Beginning with the line that contains "The width and height of the screenshot is (505, 325)." in the material below, print each line exactly until the line that contains "Given: Click the green" has been printed, then stop.

--- Material for this exercise ---
========================================================================

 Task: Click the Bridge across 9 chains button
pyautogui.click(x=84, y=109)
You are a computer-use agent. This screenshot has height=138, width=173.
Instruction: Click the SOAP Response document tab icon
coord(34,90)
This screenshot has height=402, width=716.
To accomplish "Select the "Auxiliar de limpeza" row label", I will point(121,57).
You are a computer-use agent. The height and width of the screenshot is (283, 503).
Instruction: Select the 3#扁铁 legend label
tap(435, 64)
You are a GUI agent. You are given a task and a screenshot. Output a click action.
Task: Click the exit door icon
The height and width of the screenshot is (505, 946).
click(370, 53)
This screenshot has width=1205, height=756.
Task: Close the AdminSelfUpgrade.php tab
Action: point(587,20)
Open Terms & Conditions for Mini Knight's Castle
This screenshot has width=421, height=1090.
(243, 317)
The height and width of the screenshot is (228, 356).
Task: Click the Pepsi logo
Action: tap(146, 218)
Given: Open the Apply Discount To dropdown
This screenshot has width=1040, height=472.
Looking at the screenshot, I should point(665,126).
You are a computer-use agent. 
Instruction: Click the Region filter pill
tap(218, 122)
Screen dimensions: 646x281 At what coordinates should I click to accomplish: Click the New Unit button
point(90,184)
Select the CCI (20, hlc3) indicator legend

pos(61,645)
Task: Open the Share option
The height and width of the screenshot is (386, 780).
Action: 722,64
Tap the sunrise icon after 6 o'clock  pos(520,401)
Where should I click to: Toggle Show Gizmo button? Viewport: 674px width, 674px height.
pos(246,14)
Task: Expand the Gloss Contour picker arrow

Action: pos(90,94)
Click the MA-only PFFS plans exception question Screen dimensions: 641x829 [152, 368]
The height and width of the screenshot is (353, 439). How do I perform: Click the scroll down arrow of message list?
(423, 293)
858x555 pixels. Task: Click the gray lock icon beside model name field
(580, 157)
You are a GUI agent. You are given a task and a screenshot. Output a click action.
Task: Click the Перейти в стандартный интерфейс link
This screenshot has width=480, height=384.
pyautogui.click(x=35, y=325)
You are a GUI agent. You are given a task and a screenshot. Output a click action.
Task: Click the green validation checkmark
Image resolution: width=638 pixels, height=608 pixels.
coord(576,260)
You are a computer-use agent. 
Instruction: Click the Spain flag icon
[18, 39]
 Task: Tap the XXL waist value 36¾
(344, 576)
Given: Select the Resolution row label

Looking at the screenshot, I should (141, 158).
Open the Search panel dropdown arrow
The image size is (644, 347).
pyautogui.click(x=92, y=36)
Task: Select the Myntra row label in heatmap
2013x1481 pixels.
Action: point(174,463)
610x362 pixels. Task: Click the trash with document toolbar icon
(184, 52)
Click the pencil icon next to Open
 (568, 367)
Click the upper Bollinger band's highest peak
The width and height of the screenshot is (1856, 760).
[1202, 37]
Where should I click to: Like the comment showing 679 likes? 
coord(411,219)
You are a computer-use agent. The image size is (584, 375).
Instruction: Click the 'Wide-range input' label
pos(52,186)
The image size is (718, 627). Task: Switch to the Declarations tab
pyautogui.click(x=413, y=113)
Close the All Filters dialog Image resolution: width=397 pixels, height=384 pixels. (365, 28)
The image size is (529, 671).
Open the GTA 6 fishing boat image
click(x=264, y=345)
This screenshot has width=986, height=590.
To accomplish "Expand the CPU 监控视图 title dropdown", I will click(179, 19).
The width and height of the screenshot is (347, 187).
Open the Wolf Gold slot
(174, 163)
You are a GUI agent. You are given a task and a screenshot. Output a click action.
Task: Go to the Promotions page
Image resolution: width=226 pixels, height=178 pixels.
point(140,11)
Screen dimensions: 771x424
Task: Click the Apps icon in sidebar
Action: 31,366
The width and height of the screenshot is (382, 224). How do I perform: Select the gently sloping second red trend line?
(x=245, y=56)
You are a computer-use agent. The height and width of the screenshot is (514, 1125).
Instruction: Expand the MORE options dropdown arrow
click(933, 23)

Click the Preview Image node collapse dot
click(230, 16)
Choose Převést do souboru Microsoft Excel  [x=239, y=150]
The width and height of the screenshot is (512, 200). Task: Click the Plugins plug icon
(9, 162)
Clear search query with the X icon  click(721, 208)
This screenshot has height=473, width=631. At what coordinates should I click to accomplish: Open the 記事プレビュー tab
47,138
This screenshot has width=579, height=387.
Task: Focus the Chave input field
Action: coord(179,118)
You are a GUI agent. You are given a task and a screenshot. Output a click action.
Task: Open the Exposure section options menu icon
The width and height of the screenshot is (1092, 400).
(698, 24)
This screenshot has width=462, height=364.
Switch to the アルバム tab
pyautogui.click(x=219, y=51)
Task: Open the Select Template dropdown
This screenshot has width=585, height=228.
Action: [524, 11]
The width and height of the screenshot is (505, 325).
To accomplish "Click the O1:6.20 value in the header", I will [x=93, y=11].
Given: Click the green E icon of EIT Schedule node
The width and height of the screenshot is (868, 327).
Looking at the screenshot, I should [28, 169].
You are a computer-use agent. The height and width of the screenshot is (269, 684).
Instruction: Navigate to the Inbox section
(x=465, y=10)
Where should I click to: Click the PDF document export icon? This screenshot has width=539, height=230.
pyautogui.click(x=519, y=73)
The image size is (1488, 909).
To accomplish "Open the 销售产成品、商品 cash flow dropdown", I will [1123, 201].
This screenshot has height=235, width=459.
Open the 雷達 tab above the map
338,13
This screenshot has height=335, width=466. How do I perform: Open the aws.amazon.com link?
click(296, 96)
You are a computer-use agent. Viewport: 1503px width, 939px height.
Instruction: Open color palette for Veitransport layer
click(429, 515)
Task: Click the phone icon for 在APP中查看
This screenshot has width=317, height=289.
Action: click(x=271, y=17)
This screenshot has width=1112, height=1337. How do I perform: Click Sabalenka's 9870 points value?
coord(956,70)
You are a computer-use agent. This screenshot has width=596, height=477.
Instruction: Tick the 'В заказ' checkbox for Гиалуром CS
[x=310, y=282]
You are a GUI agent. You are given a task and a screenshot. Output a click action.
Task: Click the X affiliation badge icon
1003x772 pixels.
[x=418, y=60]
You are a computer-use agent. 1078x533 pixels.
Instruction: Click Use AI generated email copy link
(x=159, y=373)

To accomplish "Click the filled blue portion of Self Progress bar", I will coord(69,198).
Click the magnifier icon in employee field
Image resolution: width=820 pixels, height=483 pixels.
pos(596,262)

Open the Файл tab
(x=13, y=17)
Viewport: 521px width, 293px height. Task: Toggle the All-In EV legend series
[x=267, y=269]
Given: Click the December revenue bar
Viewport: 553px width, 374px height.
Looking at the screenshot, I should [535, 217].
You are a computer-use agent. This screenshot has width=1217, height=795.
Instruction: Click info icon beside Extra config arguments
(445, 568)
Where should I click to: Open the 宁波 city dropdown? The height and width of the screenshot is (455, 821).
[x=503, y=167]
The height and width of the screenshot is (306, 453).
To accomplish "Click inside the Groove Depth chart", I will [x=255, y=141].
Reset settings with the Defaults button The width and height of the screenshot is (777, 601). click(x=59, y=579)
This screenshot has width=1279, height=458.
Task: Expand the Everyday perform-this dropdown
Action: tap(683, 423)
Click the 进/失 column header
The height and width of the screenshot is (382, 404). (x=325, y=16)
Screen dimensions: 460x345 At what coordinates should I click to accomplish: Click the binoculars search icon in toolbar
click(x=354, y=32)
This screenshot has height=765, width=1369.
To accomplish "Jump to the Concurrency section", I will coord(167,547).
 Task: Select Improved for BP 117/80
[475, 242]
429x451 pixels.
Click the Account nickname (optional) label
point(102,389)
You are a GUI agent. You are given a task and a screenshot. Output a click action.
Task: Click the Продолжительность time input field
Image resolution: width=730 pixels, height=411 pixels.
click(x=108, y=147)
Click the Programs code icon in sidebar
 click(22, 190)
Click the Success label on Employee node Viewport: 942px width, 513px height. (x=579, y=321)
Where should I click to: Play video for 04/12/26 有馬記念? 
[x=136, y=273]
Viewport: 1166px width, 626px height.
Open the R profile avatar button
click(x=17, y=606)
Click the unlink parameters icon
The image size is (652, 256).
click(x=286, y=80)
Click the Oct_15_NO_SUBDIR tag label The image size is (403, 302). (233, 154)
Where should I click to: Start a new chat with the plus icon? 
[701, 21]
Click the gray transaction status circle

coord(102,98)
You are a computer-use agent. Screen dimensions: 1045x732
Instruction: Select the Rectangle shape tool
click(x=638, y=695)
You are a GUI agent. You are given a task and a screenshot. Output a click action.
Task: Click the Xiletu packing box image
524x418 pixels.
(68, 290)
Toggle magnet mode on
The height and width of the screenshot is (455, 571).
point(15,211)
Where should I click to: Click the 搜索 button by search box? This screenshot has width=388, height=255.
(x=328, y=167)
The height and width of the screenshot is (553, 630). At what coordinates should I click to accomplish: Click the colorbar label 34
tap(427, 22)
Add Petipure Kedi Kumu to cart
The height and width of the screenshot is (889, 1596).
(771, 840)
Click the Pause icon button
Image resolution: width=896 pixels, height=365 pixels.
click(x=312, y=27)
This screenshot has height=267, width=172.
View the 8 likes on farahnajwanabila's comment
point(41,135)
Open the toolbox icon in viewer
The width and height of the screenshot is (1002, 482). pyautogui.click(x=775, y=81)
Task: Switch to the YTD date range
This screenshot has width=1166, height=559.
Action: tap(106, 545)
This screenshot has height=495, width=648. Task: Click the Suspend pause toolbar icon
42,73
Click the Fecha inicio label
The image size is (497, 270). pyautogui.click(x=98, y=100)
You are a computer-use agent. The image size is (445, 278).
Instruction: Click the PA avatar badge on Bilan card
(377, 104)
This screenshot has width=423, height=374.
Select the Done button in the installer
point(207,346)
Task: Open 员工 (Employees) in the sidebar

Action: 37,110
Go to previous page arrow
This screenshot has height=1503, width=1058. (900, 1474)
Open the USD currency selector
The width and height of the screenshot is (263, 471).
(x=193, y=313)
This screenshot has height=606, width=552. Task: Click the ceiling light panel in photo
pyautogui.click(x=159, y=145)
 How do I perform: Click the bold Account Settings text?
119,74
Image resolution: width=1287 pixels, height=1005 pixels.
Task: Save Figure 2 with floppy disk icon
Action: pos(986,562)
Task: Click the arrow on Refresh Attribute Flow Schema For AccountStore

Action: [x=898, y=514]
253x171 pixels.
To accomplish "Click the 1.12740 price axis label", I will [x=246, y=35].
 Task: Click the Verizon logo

========================================================================

--- Exercise result ---
The width and height of the screenshot is (505, 325).
To accomplish "Click the O1:6.20 value in the header", I will [x=93, y=11].
Given: Click the green E icon of EIT Schedule node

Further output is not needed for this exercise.